E-book contains questions for discussion.

VIRTUALLY YOURS is the offbeat and humorous journey of the on-and-offline relationships of six women who met and maintained a lasting friendship on the Internet. The Virtual Moms embrace a newbie – with a secret – and the dynamic is changed, adding an unexpected twist to the lives of the friends.

Virtually Yours
Thanks to the prodding of sassy Manhattanite Janna Abraham, the Virtual Moms allow North Carolina stay-at-home parent and romance novelist Asheley MacDaniel, entree into their club. A recent Iraq War widow and alone with an adorable young son, Ashe proves a sympathetic figure. Although some of the members initially balk, Ashe fits in easily — perhaps too easily — sharing valuable insights on the personal dramas of Missy and Laurel, while gaining strong rapport with Ally and Skye.

Skeptical Celia is not as easily swayed as her friends. Who is this Asheley MacDaniel, and why are the VMs in virtual love with this newbie? Why is Ashe so secretive, and why won’t she email photos of herself and her five-year-old? And who was the stranger who answered the phone when Celia called?

Ashe has a secret, all right, one that the girls do not learn until after the friendships strengthen. Just as Ashe lands a book deal, Celia has enlisted the services of a private investigator and the truth now lies in an envelope in her hands.

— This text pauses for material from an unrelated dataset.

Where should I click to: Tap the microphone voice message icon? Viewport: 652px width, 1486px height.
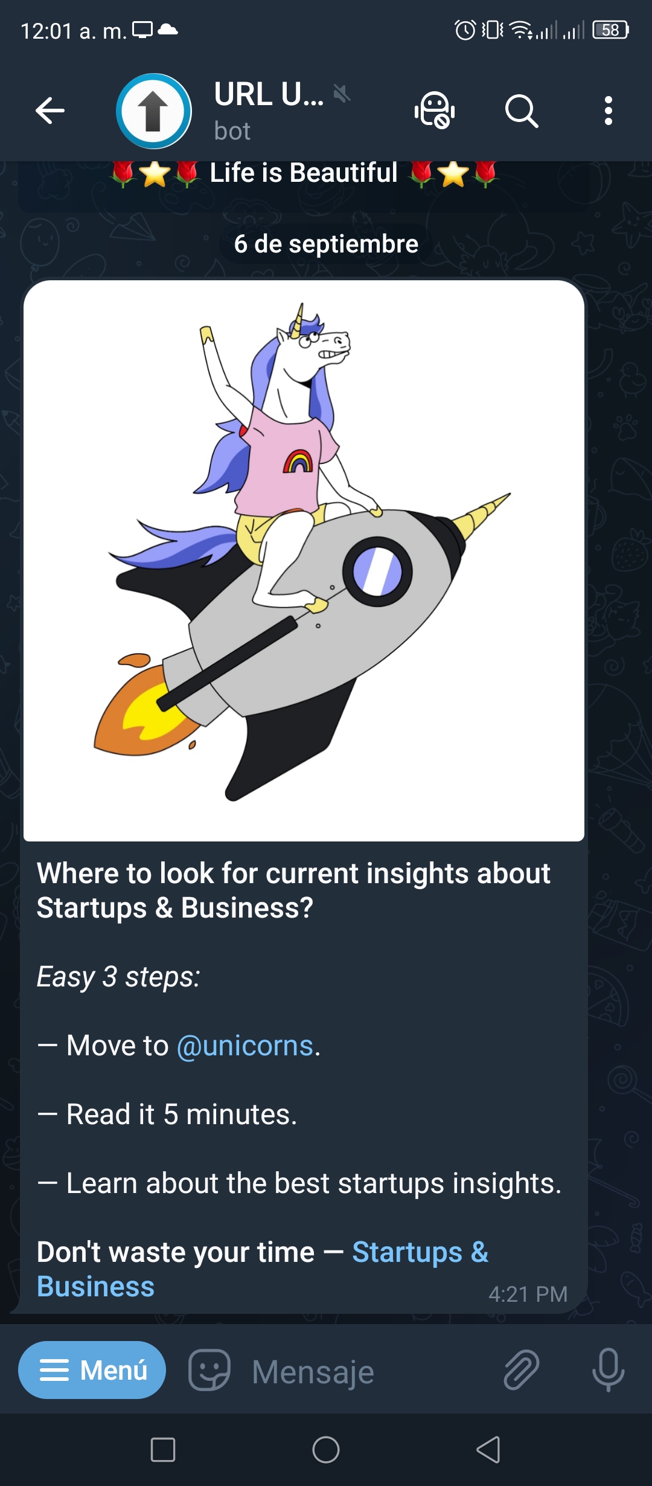[x=608, y=1370]
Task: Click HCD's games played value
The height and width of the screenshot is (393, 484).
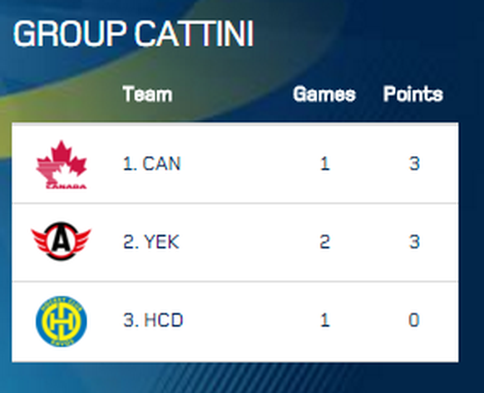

But before the truth can be told, Ashe decides to make the long drive from North Carolina to New York City to bear all to Janna in person, even as the revelation could cost dearly.
E-Book Includes Questions for Discussion

Coming soon! Stay tuned…Virtually Yours Forever,
It’s a Virtual Moms wedding!

After four years of cyber and long-distance dating, Janna and Ashe are finally taking the Big Step – making their relationship legal. They’ve invited the women in their private online group, the Virtual Moms, to the grand festivities in New York. However, Real Life mama drama threatens to upset the proceedings.

Matronly Ally believes her husband is going off the rails – with the friendly, sex kitten neighbor next door. Can she leave with danger a driveway away? Frazzled Laurel is still single-handedly supporting her family and wondering how to fund her son’s college education, when she is offered an off-beat position she’s not sure she can accept. Ex-beauty queen Missy finds herself stretched thin between two needy teenagers, an established career and a glamorous ‘dream’ job – complete with fast-talking hunk. Super-confident, ultra-organized Celia has taken the reins as matron of honor for Janna, completely ignoring the potential groom who is knocking at her own door. Lost in the preparations, Skye is curiously silent and withdrawn.

Janna quickly heads down the path toward Bridezilla status as she obsesses over the vision of a perfect ceremony. There’s also that slinky designer gown she chose. She’ll need to lose five pounds in order to be wedged into it. Ashe spends most of his time in Bonnie Doone on the pretext of getting the old home ready for sale; instead of packing, he recalls bittersweet memories about his beautiful first wife who died in Iraq.

Added to the chaos is the sudden appearance of Master Perturbation, the new bitchy blog sensation that’s taking the Internet by storm. The posts mirror the lives of the real life Virtual Moms. Could one of the VMs have penned the hurtful blog?

As the clock ticks closer to the nuptials, the group threatens to fall apart. With a record-breaking Nor’easter dumping two and a half feet of snow up and down the Eastern Seaboard, and with Janna and Ashe fussing, will they – and the rest of the VMs – make it to the ceremony?